Se Jesus foi realmente apenas um grande mestre, que se enganou redondamente em sua expectativa messiânica (6), jamais poderíamos entender seu efeito histórico que aparece tão claramente no Novo Testamento. Mas se não pudermos entender por meios racionais o que é um Homem-Deus, também não entendemos o sentido do Novo Testamento. Mas seria exatamente a nossa tarefa compreender o que eles entendiam por um “Homem-Deus”.

O senhor dá um excelente quadro de um possível mestre religioso, mas nada dá a entender do que o Novo Testamento tenta contar: a vida, o destino e o efeito de um Homem-Deus no qual somos intimados a crer como uma revelação divina.

Eis a razão por que proporia tratar do fenômeno primitivo chamado cristianismo de maneira algo diferente. Penso que deveríamos admitir que não entendemos a charada do Novo Testamento. Com os meios à nossa disposição, não podemos tirar dele uma história racional sem interferir nos textos. Se corrermos este risco, podemos ler várias histórias a partir dos textos e podemos dar-lhes um certo grau de probabilidade:

1.Jesus é um idealista, mestre religioso de grande saber e com plena consciência de que seu ensinamento causará a necessária impressão somente se ele estiver disposto a sacrificar sua vida por ele. Assim ele força o desfecho, com pleno conhecimento antecipado dos fatos que ele pretende que aconteçam.

2.Jesus é uma personalidade muito forte, cheia de energia, sempre em oposição ao seu meio ambiente e com impressionante força de vontade (7). Ainda que dotado de inteligência superior, percebeu que não adiantava afirmar-se num plano terreno de sedição política, como vinham fazendo muitos políticos fanáticos de seu tempo. Prefere o papel do antigo profeta e reformador de seu povo, e institui um reino espiritual em vez de uma revolva política sem êxito. Para isso não adota apenas as expectativas messiânicas do Antigo Testamento, mas também a figura então popular de “Filho do Homem”, do livro de Henoc. Mas sendo envolvido no turbilhão político de Jerusalém, viu-se preso em suas intrigas e encontra um fim trágico com inteiro reconhecimento de seu fracasso.

3.Jesus [e uma encarnação de Deus-Pai. Como Homem-Deus percorre sua terra e reúne em torno de si os eklektoi (8) de seu Pai, anunciando a mensagem da salvação universal e sendo na maioria das vezes incompreendido. Como coroação de sua curta carreira, ele consuma o supremo sacrifício de oferecer-se como hóstia perfeita e assim redime a humanidade da perdição eterna.

Em prol de cada uma das três variantes bem distintas, é possível construir uma bela história a partir dos textos, mas com a necessária omissão e violação da autoridade escriturística. A primeira e segunda variantes são “racionais”, isto é, ela parecem estar dentro do campo de nossa compreensão atual, ao passo que a terceira está definitivamente fora dela; ainda que até 200 anos atrás ninguém pensasse assim.

INSTRUÇÕES:
1. Segundo o texto sobre Jesus:
(a) De que livro a segunda variante diz que Jesus adota a figura de "Filho do Homem"?
(b) De quem Jesus é uma encarnação, na terceira variante?
(c) Até quanto tempo atrás ninguém pensaria que a terceira variante está fora da nossa compreensão?
2. Reproduza fielmente o trecho do texto sobre Jesus que vai de "Eis a razão" a "pretende que aconteçam.".
3. Pode retomar o texto sobre Jesus e continuá-lo a partir da última frase apresentada?
As linhas vêm de outra fonte, sem relação com o texto sobre Jesus.

MATERIAL FORNECIDO:
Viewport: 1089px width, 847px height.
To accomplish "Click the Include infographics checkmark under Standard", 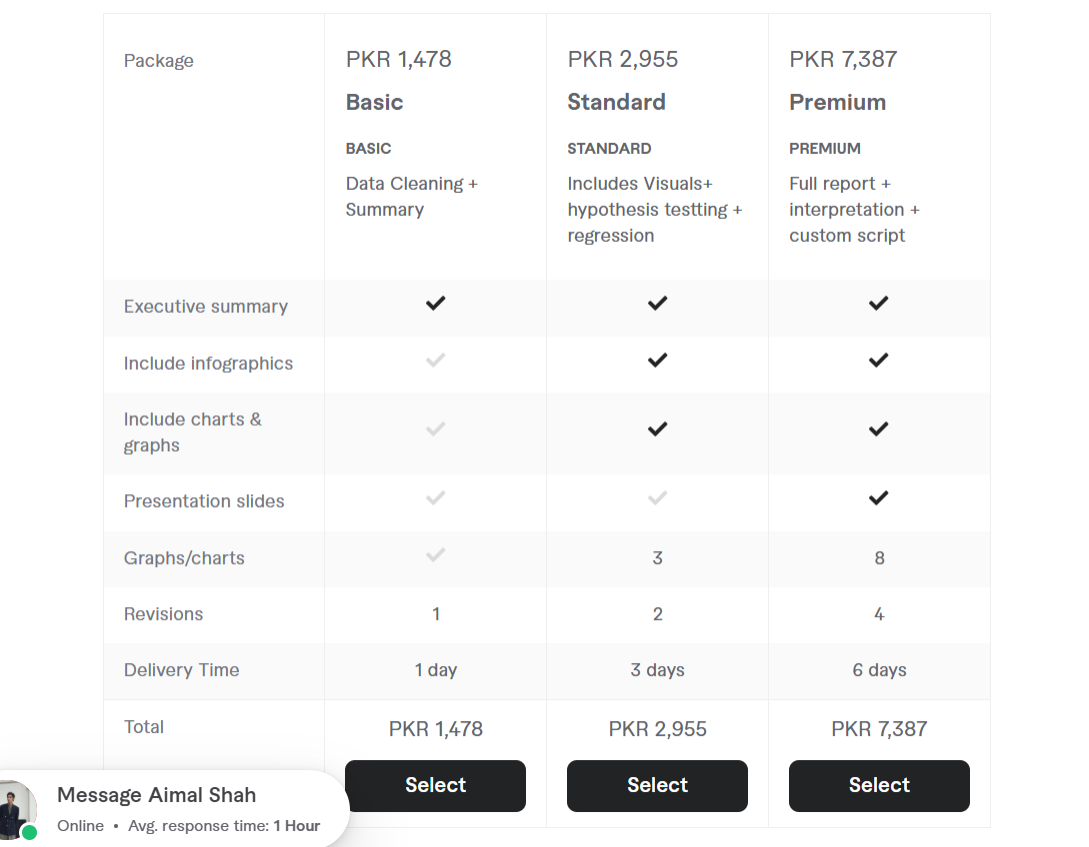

RESPOSTAS:
1.
(a) Do livro de Henoc.
(b) De Deus-Pai.
(c) Até 200 anos atrás.

2.
Eis a razão por que proporia tratar do fenômeno primitivo chamado cristianismo de maneira algo diferente. Penso que deveríamos admitir que não entendemos a charada do Novo Testamento. Com os meios à nossa disposição, não podemos tirar dele uma história racional sem interferir nos textos. Se corrermos este risco, podemos ler várias histórias a partir dos textos e podemos dar-lhes um certo grau de probabilidade:

1.Jesus é um idealista, mestre religioso de grande saber e com plena consciência de que seu ensinamento causará a necessária impressão somente se ele estiver disposto a sacrificar sua vida por ele. Assim ele força o desfecho, com pleno conhecimento antecipado dos fatos que ele pretende que aconteçam.

3.
Se evitarmos violações dos textos autênticos, temos de considerar as três possibilidades, e talvez algumas mais, e tentar encontrar a teoria que melhor sirva à imagem toda. Como os evangelhos não dão, nem pretendem dar uma biografia do Senhor, a simples reconstrução de uma vida de Jesus nunca explicaria a figura apresentada pelos textos. O pouco que sabemos de sua biografia precisa ser complementado por um estudo muito cuidadoso da atmosfera mental e espiritual típica do tempo e lugar dos redatores dos evangelhos. As pessoas daquela época eram bastante helenizadas. O próprio Jesus estava sob a influência da literatura escatológica, como o prova o uioz anrwpou (cf. também a sinagoga de Dura Europos (10), que lança nova luz sobre o sincretismo judaico).

O que chamamos “Jesus Cristo” é – temo eu – muito menos um problema biográfico do que social, isto é, fenômeno coletivo, criado pela coincidência de uma personalidade mal definida, ainda que extraordinária, com um “espírito da época” (Zeitgeist) muito especial e que tem sua psicologia própria, não menos extraordinária.

Prezado senhor, devo pedir desculpas pela extensão de minha carta. Tendo eu mesmo dedicado muita reflexão ao problema de Jesus e tendo realizado algum trabalho pioneiro neste campo, julguei importante indicar-lhe como e onde eu tropecei ao tentar entender o desafio do enigma cristão.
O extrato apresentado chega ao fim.